The expected response is an exact repetition of every record, with images excluded.

[EXERCISE INPUTS]

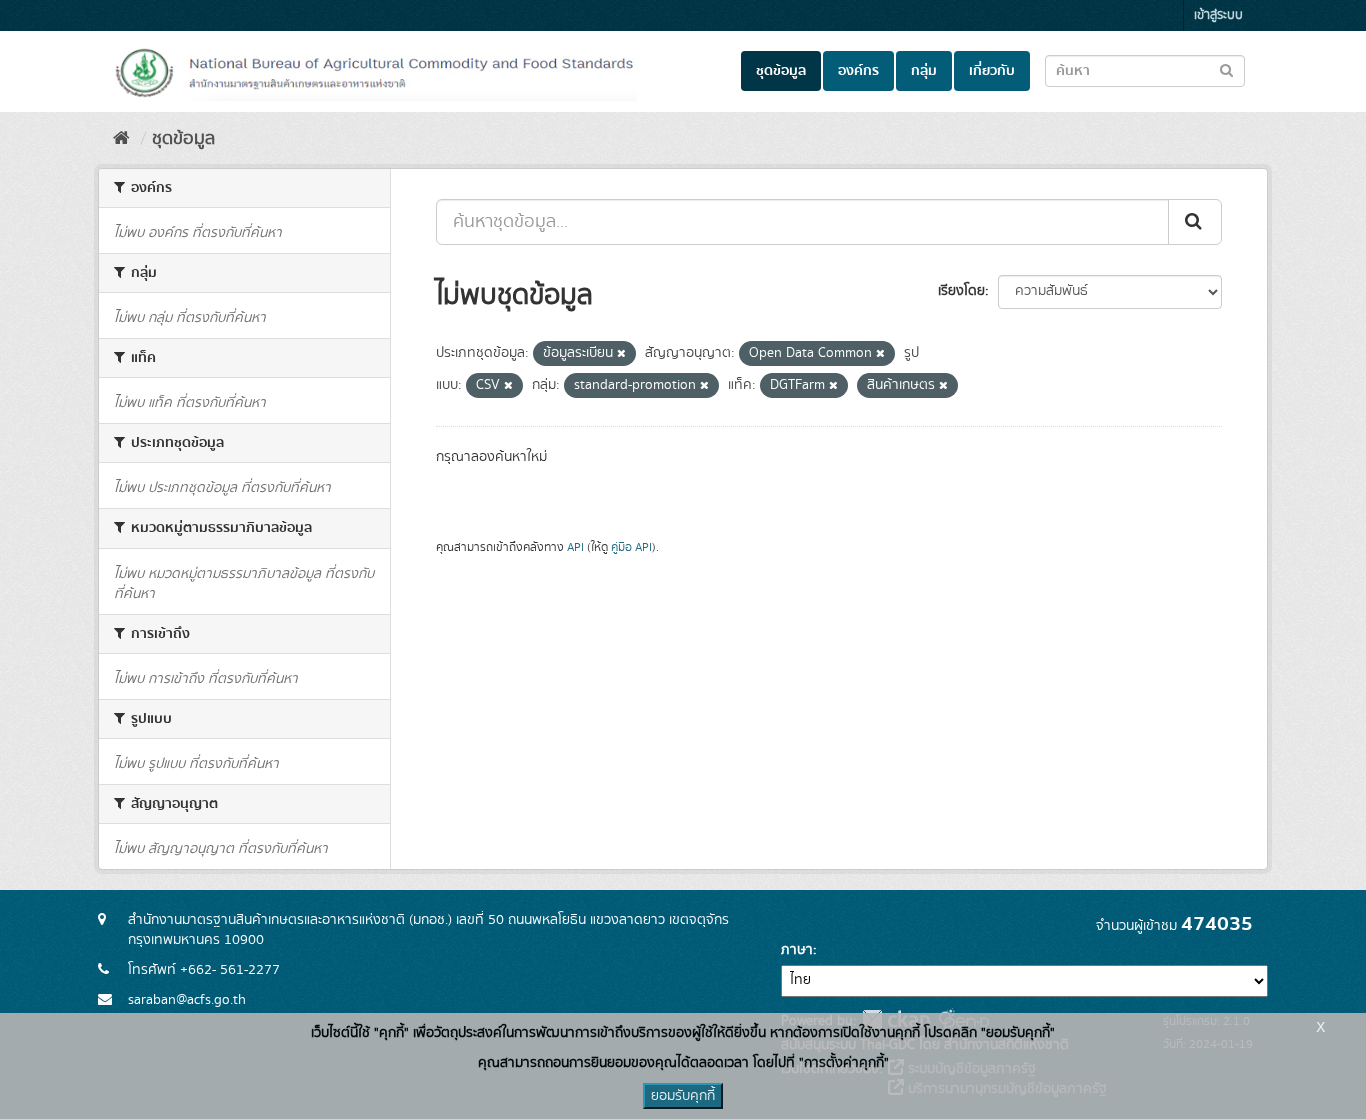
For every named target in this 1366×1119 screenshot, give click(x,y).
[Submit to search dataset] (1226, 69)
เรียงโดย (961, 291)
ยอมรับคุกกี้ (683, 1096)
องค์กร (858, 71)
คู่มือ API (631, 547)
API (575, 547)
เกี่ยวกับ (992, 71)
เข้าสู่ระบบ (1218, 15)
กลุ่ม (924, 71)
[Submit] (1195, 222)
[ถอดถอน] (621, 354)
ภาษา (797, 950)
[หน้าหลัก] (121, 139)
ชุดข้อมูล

[/EXERCISE INPUTS]

WRITTEN SOLUTION:
For every named target in this 1366×1119 screenshot, give click(x,y).
[Submit to search dataset] (1226, 69)
เรียงโดย (961, 291)
ยอมรับคุกกี้ (683, 1096)
องค์กร (858, 71)
คู่มือ API (631, 547)
API (575, 547)
เกี่ยวกับ (992, 71)
เข้าสู่ระบบ (1218, 15)
กลุ่ม (924, 71)
[Submit] (1195, 222)
[ถอดถอน] (621, 354)
ภาษา (797, 950)
[หน้าหลัก] (121, 139)
ชุดข้อมูล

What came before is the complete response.